When establishing a colonial policy, the woman who owns her colonized body and land, ends up realizing that colonization also involves gender domination, leading to even greater oppression to women, especially when there are racial, ethnic, sexual, ideological and socioeconomic boundaries. In other words, the greater the dichotomous distance, the greater the vulnerability and the further down the colonial hierarchy remains.

Post-colonialism in no way meant the end of this established inequality. On the contrary, this reality has only been reinforced with capitalist predominance, since this economic model is, precisely, based on inequality. And the tendency of the most privileged people in this patriarchal system is the continuous exclusion of peripheral populations, as social barriers and the veto of egalitarian rights are sustained.

This global condition solidifies the entire culture of scarcity. In South American territory, the marginalization of native peoples can be identified and, consequently, the ignorance and devaluation of an ancestral culture. Thus, conflicts of interest arise regarding the “appropriation” of natural resources, as if Mother Earth were owned, for example, by large landlords and businessmen, while indigenous communities are treated as invaders, and indigenous genocide remains to be invisible. 

Therefore, one can make comprehensive observations on the disconnection of the myth of the Goddess, the invalidation of ancestry and the consequences that have developed throughout the history of Western civilizations, through oppression and violence against women in terms of gender, race, ethnicity, sexual orientation and geographic location.

In short, such social structure produces several impacts in the process of individuation of these women, including the loosening of the Ego – Self axis, due to all the historical deficiencies, intensified during the colonization period.

The female body and mind, her behavior and beliefs, her ability to choose, everything essential to the woman’s soul, was subjected to patriarchal dominance, to the point of dissociating her own female soul from the Goddess, generating complexes linked to the psychological forces related to the archetype of the Great Mother.

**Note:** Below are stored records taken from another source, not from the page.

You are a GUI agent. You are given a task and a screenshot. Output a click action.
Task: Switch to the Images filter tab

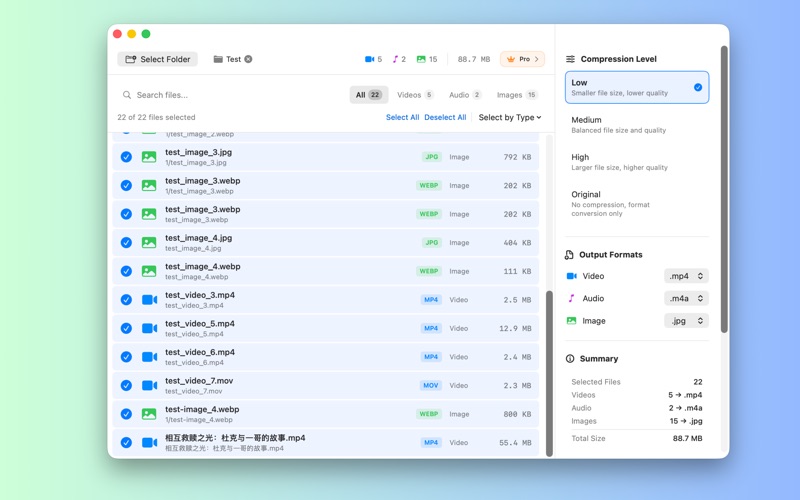point(517,95)
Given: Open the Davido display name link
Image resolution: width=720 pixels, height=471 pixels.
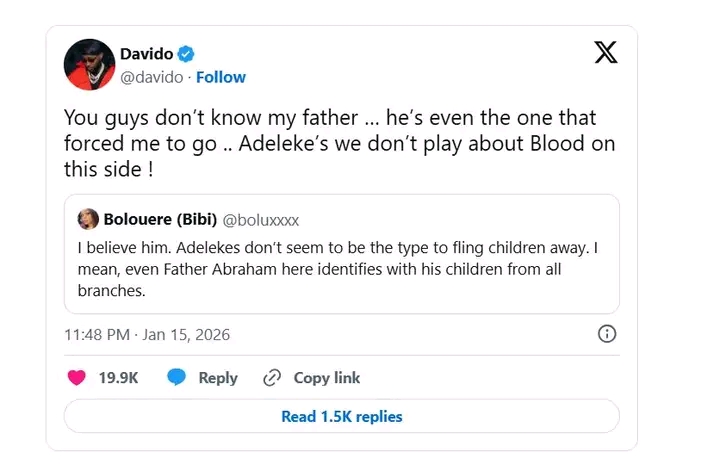Looking at the screenshot, I should tap(147, 53).
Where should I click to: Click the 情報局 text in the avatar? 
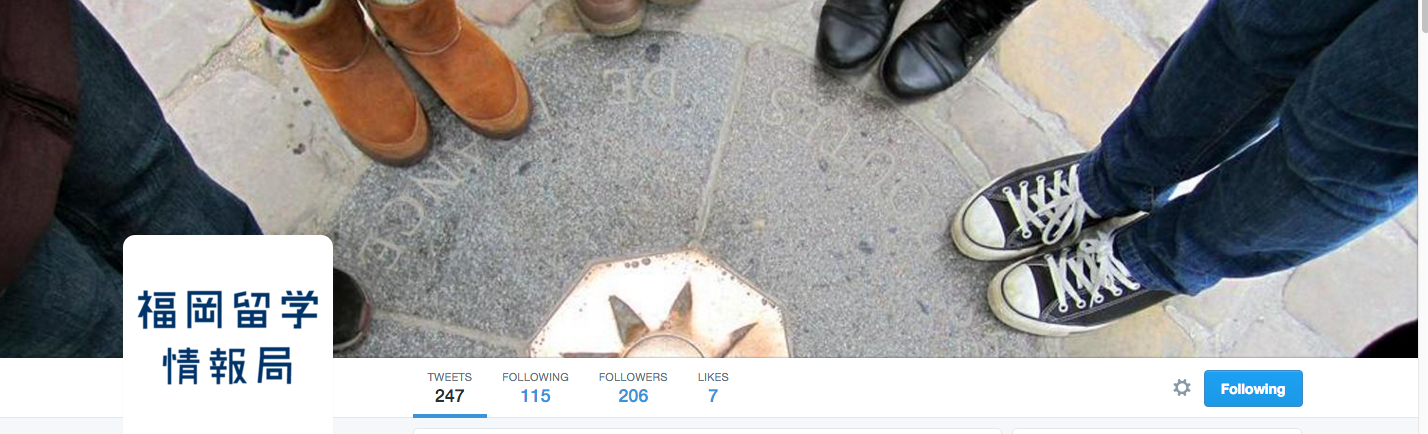(x=228, y=366)
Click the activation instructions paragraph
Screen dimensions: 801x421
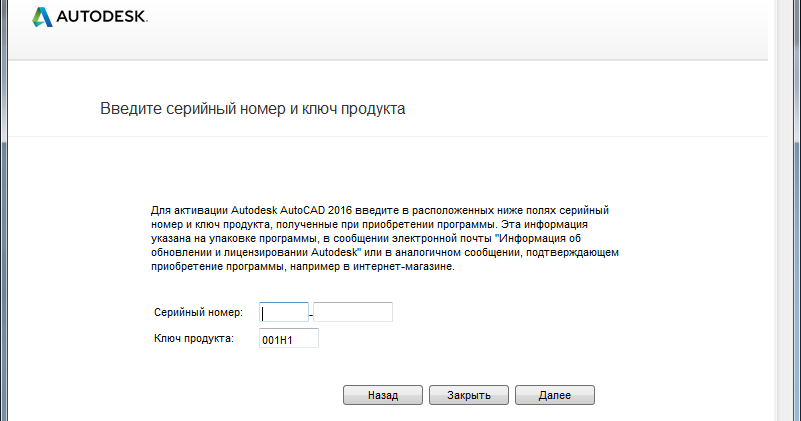[x=385, y=238]
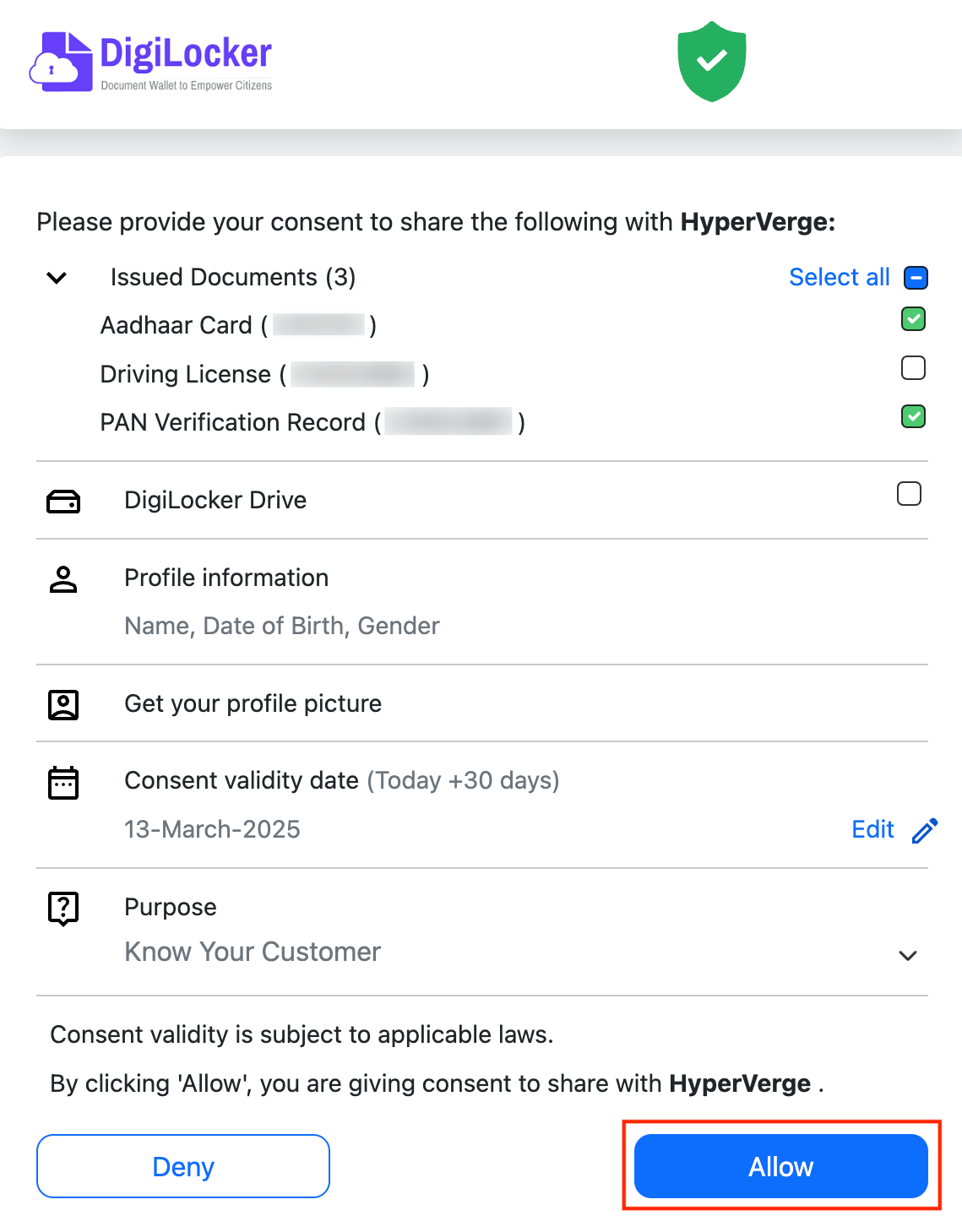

Drained, the female vital force needs to be revitalized.

References

Perhaps the revival of rituals and therapies concerning the Feminine indicates the need for the collectivity of South American women to understand their oppressed and neglected roots. For some of them, experiencing such processes may suggest reconnection not only with aspects of their biographical personal unconscious, but with the complexity of values ​​that constitute their collective soul, reviving indigenous ancestrality, which makes the journey of Individuation possible.

CAMPBELL, Joseph. Deusas: os mistérios do divino feminino. São Paulo: Palas Athena, 2016.

ÉSTES, Clarissa Pinkola. Mulheres que correm com os lobos: mitos e histórias do arquétipo da mulher selvagem. Rio de Janeiro: Rocco, 1994.

LUGONES, María. Rumo a um feminismo descolonial. Rev. Estud. Fem: Florianópolis, 2014. v.22, n.3, p.935-952. Disponível em: <http://www.scielo.br/scielo.php?script=sci_arttext&pid=S0104- 026X2014000300013&lng=en&nrm=iso>. Acesso em: 23 de setembro de 2020.
VARELA, Marisa. Iniciação Inka. Rio de Janeiro: Nova Fronteira, 1993.